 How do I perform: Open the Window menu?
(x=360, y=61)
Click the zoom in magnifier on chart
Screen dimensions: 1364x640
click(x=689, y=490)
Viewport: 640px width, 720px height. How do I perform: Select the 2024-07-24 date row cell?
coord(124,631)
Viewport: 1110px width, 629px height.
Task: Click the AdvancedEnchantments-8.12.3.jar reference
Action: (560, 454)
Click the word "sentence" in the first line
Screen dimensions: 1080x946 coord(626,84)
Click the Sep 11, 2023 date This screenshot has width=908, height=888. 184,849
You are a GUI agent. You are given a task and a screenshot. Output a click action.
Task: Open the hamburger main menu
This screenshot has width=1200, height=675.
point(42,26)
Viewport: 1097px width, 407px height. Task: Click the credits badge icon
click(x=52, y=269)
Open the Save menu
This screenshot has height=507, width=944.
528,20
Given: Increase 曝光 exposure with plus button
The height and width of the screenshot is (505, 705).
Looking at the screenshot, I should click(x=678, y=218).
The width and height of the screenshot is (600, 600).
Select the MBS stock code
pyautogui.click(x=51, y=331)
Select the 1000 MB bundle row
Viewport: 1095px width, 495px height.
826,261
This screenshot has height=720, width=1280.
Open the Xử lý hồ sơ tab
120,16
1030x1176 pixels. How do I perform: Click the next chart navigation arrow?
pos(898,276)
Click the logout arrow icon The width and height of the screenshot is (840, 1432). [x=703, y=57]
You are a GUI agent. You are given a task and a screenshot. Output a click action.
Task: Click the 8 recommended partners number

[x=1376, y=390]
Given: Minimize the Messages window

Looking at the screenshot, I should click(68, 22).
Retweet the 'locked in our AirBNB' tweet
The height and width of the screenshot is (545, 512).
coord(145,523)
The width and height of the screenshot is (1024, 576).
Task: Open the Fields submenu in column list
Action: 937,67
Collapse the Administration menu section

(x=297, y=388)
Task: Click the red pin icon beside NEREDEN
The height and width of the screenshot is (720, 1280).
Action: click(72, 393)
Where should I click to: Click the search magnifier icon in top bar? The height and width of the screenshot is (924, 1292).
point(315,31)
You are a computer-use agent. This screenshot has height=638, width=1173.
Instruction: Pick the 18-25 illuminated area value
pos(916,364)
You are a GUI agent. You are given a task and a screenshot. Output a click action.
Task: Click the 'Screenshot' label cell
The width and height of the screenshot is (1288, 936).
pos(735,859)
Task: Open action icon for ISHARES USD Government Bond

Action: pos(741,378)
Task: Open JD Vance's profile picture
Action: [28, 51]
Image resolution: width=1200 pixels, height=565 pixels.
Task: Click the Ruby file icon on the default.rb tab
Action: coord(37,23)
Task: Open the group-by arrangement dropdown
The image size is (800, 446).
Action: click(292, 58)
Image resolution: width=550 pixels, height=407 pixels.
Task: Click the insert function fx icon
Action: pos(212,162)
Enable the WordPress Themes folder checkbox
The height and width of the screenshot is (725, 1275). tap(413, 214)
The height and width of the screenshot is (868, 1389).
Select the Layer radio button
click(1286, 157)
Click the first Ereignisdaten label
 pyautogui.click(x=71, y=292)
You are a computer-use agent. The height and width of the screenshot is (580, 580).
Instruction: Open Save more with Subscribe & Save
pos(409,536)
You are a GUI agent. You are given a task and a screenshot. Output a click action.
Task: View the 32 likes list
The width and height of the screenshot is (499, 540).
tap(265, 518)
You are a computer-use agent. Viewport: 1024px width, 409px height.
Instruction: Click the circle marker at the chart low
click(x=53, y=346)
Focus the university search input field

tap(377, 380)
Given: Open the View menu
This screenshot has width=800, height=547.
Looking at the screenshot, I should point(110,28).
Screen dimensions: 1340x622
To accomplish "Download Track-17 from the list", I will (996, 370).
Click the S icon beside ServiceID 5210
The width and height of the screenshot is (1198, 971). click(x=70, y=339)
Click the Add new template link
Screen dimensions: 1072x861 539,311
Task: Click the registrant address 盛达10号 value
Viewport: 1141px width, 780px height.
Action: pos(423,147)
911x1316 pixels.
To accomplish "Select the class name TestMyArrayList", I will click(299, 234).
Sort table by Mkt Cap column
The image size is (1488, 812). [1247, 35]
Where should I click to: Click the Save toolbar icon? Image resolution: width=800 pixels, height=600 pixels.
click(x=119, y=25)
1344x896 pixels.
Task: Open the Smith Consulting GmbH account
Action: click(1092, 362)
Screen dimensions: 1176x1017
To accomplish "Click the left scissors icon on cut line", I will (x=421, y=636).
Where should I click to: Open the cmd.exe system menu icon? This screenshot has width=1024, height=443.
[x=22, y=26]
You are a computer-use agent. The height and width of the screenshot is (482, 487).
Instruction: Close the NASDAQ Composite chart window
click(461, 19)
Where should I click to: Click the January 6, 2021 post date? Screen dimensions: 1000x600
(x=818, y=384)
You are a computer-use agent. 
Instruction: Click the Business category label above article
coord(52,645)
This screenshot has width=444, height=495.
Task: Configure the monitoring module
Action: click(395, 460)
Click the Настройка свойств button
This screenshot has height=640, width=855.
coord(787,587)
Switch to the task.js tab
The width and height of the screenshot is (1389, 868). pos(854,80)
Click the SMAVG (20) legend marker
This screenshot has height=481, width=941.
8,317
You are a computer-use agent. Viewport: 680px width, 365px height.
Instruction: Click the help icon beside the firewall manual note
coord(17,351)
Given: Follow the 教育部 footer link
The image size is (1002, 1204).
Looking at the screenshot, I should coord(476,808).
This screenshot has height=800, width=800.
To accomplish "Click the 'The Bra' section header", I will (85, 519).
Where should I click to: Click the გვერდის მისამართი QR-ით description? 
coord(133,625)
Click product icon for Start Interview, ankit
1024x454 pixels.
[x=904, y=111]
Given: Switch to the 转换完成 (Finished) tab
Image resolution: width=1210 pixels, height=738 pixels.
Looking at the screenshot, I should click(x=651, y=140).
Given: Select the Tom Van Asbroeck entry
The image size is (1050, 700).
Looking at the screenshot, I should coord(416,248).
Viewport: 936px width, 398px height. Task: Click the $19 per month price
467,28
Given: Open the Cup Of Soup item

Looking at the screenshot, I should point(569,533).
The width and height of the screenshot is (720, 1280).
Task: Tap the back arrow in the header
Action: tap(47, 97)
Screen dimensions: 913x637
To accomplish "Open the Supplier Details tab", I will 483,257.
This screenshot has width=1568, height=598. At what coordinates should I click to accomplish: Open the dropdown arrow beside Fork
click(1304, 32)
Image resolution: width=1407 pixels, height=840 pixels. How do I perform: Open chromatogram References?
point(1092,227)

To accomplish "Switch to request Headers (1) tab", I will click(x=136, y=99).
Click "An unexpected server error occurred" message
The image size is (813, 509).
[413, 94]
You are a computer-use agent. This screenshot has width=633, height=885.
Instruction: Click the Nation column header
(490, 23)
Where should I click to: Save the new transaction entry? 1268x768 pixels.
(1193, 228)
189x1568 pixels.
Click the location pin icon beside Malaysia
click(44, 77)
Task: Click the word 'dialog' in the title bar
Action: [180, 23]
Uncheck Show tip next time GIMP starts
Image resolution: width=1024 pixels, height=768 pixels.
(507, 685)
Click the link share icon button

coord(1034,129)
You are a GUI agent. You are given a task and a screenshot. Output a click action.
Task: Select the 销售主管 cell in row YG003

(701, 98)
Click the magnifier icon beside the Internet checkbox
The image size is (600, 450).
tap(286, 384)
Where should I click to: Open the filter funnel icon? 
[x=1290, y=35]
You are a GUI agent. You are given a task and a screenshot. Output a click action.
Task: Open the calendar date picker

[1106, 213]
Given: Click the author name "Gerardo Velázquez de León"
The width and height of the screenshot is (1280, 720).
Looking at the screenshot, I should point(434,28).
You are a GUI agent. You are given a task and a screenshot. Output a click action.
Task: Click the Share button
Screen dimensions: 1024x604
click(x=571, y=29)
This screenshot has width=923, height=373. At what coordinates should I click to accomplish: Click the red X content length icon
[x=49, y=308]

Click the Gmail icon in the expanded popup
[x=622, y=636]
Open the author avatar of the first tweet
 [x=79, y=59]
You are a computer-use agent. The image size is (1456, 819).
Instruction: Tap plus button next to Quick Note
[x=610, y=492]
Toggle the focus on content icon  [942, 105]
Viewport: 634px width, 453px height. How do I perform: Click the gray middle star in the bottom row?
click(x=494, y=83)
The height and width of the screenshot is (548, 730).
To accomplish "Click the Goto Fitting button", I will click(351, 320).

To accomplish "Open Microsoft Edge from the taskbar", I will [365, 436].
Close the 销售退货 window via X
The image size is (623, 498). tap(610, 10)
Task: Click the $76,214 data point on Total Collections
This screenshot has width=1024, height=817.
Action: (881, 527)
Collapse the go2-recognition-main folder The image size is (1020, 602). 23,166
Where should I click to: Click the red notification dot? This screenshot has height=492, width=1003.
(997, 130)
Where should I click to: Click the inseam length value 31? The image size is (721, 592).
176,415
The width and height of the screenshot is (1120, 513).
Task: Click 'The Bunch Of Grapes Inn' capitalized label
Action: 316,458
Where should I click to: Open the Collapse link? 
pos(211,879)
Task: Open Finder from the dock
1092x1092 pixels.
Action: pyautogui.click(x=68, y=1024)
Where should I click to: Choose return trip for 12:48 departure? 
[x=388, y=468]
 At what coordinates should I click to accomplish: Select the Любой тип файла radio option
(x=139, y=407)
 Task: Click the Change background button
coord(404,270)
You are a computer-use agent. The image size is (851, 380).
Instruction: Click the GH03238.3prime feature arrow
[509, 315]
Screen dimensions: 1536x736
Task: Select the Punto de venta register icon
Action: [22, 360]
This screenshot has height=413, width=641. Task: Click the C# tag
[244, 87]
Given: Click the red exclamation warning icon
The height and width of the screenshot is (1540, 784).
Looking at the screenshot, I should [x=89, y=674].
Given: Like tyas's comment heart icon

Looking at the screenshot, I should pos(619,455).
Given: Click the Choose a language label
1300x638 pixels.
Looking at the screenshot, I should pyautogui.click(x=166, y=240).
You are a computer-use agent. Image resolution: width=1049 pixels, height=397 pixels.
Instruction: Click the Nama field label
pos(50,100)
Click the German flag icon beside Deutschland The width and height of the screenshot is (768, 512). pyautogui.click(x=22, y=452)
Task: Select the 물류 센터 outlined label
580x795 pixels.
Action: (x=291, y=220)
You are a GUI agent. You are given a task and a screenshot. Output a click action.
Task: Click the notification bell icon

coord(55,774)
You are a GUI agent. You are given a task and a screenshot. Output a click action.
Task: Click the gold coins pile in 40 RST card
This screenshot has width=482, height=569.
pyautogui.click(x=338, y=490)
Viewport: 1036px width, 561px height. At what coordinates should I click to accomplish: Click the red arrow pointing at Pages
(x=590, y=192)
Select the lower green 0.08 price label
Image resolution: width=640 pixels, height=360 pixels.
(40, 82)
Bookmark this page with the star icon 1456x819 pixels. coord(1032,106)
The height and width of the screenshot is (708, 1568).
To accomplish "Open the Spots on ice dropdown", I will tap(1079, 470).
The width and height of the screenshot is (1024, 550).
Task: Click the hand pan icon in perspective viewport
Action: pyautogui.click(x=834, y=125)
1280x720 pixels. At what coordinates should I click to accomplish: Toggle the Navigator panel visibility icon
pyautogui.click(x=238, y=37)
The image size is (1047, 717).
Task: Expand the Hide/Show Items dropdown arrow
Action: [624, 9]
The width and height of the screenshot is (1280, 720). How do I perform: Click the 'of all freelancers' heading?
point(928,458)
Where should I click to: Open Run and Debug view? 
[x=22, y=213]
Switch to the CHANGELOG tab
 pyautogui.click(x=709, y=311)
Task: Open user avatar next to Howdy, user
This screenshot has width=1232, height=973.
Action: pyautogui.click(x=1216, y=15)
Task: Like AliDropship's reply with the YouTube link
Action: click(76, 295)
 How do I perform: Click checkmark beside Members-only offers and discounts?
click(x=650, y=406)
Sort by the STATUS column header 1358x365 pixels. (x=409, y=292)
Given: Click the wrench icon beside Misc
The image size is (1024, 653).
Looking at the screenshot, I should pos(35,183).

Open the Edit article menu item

■ **About this task**: Starting with the line that contains "The width and height of the screenshot is (1280, 720). How", write out each line through the end of the listing, exactly as it appears, and include nothing else.

■ **Expected answer**:
The width and height of the screenshot is (1280, 720). How do I perform: Click the 'of all freelancers' heading?
point(928,458)
Where should I click to: Open Run and Debug view? 
[x=22, y=213]
Switch to the CHANGELOG tab
 pyautogui.click(x=709, y=311)
Task: Open user avatar next to Howdy, user
This screenshot has width=1232, height=973.
Action: pyautogui.click(x=1216, y=15)
Task: Like AliDropship's reply with the YouTube link
Action: click(76, 295)
 How do I perform: Click checkmark beside Members-only offers and discounts?
click(x=650, y=406)
Sort by the STATUS column header 1358x365 pixels. (x=409, y=292)
Given: Click the wrench icon beside Misc
The image size is (1024, 653).
Looking at the screenshot, I should pos(35,183).

Open the Edit article menu item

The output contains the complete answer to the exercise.